Vita Cortex factory occupied in Cork, Ireland
28 December 2011
Thirty-two workers have occupied a foam packing factory in Cork, Ireland, in pursuit of redundancy payments.
The workers at the Vita Cortex plant on Kinsale Road are seeking the €1.2 million promised in September when Vita Cortex management announced production was being transferred from Cork to Athlone in County Westmeath.
When workers were handed their final notices, December 16, just before Christmas and with no sign of the compensation, they refused to leave the plant and have been in occupation ever since. The 32 subsequently rejected a miserable management offer of €1,500 each, just €48,000 in total, to allow the company to remove valuable machinery from the plant.

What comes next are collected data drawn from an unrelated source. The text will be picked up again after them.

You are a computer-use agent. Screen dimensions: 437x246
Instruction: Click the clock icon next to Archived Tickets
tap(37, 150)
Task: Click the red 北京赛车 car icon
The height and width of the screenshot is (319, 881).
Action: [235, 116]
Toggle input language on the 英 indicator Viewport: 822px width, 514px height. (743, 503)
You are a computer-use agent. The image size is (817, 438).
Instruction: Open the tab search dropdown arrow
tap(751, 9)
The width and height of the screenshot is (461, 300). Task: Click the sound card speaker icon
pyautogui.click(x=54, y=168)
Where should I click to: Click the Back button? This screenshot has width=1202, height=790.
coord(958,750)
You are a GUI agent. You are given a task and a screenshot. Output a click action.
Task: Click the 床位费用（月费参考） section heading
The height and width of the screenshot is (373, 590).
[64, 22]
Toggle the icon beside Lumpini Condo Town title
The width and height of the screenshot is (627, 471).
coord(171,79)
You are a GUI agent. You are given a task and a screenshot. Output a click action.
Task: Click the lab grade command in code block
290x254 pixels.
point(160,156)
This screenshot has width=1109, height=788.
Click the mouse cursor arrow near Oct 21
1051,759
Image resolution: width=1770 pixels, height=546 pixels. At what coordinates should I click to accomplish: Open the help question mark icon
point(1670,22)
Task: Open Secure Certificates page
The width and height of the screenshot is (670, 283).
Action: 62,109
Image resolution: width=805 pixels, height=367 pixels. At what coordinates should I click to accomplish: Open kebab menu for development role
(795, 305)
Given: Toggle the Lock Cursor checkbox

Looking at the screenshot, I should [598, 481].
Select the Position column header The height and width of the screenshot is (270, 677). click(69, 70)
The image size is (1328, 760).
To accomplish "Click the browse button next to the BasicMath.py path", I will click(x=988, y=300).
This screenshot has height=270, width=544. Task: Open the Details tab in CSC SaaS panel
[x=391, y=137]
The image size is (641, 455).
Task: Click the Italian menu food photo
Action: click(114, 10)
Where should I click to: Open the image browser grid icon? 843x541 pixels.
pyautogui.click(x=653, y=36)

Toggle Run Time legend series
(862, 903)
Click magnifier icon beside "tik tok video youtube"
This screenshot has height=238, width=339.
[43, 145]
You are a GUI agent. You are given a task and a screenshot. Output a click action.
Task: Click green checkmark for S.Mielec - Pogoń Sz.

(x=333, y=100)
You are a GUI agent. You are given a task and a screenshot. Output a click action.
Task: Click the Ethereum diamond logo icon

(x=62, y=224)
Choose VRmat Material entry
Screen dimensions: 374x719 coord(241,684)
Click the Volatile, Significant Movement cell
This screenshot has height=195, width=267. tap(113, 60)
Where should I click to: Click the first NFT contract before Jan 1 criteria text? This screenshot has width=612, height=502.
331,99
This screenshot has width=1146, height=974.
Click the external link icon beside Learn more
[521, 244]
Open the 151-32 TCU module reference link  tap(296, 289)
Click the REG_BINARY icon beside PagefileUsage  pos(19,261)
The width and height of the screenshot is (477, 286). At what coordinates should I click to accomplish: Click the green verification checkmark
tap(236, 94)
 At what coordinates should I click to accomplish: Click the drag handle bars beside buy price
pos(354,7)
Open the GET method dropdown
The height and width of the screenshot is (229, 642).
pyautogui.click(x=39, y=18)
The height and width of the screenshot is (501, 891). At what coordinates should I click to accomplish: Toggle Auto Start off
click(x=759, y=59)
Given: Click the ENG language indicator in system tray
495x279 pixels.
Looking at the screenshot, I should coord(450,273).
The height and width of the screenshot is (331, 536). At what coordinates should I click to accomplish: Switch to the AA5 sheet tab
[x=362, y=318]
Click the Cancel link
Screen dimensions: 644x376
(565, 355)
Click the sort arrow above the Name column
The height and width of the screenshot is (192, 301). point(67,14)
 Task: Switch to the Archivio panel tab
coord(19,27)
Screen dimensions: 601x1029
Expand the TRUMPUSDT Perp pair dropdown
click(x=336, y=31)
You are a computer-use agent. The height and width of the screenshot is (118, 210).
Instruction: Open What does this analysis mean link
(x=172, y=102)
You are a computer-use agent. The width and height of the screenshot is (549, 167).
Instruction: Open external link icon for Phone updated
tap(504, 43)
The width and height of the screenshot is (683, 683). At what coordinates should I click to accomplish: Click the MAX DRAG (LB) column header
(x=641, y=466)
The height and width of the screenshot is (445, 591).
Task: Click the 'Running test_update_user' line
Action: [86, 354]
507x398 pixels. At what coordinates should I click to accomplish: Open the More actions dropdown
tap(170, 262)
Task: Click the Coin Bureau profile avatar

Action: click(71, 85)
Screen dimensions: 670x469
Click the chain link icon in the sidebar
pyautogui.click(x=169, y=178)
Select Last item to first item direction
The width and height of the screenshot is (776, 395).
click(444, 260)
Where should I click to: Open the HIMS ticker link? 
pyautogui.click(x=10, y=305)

Many of the workers have been with Vita Cortex for most of their working lives. Cal O’Leary, 62, spent 44 years working for the company, while John Daly worked there for 47 years. Others have spent between two and four decades with the company. In total, the 32 have spent 847 years working for Vita Cortex.
They have almost no chance of finding alternative work in Cork. The Irish economy remains in deep recession. In 2011, 26,508 workers were unemployed in the Cork area, compared to 9,166 in 2006. The town’s Employment Resource Centre is set to close. Nationally, unemployment remains over 14 percent. Were it not for the increase in emigration, these figures would be much higher.
The workers’ jobs and redundancy money are entangled in a Byzantine legal and financial web of the barely legal, multilayered swindling that constitutes the normal operation of capitalism in Ireland.
Vita Cortex is a subsidiary of Vita Five Five Ltd, chaired by businessman and property developer Jack Ronan.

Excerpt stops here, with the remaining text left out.